Восстановив кармическую цепь событий в процессе очистительного загула в Вегасе, Филя решил не откладывать проблему с испорченной кармой на потом. Там же на окраине города он подобрал довольно паршивую бродячую собаку, притащил ее в свадебную часовню, где можно было оформить брак даже сидя в машине, подъехав для этой цели к специальному окошечку, как в «Макдоналдсе», и заявил священнику, что хочет на ней жениться. По их общему с молдавским факиром замыслу это должно было завершить собачью тему в его жизни, восстановив нарушенный баланс и успокоив кармические завихрения. На церемонию бракосочетания в качестве единственного гостя был приглашен проснувшийся к тому времени знакомый журналист, которому ненавидевший путешествовать в одиночку Филя оплатил по дружбе билет из Москвы и проживание в пятизвездочном отеле. В знак благодарности тот был готов искренне восхищаться его выходками и чирикать в своем Твиттере об их совместных похождениях в злачном Лас-Вегасе. В итоге священник оказался твердолобым и бессердечным, но твитты и фотки в обнимку с плешивой псиной на фоне часовни ушли своим чередом в Интернет, а факир успокоил Филю, сказав, что карме достаточно и намерений, лишь бы они были от чистого сердца.
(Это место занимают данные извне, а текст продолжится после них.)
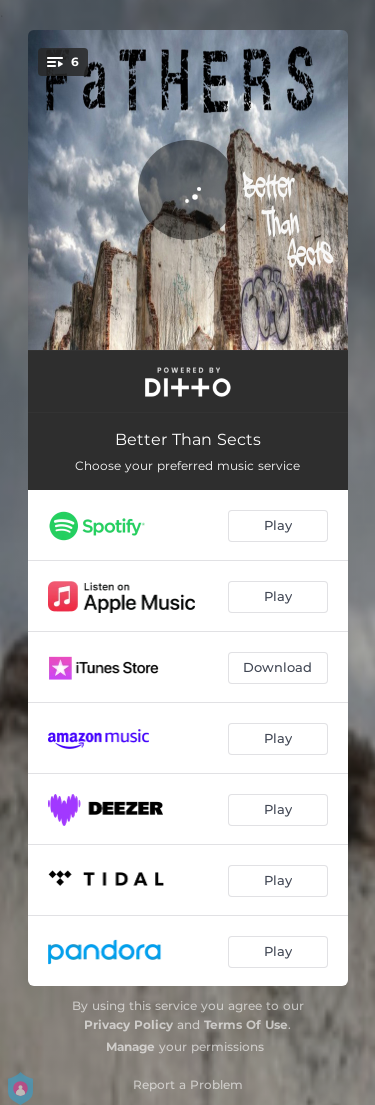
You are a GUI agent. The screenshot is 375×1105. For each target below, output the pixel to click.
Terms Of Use (246, 1024)
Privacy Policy (128, 1024)
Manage (130, 1046)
Вспомнив теперь эту историю, Филиппов безотчетно коснулся рукой своего члена и с легким сердцем вздохнул. С этим парнем уже больше года все было в порядке. Не вынимая руки из кармана пальто, он для верности и на этот раз посильней снова ткнул его пальцем – давних болевых ощущений как не бывало. Свои карманные манипуляции Филя старался проделать так, чтобы никто не заметил его бодрствующего состояния, однако, судя по напряженным голосам его «похитителей», им сейчас было явно не до него. Огарок одной свечи к этому моменту уже погас, и на потолке прямо над Филей, как в первой сцене «Макбета», раскачивались три гигантские уродливые тени. Странным образом вынырнувшая из прошлого давняя Филина любовь, ее некрасивая красивая дочь и совершенно чужой мальчик Тёма сгрудились вокруг оставшейся у них последней свечи, позабыв о своем нетрезвом столичном трофее.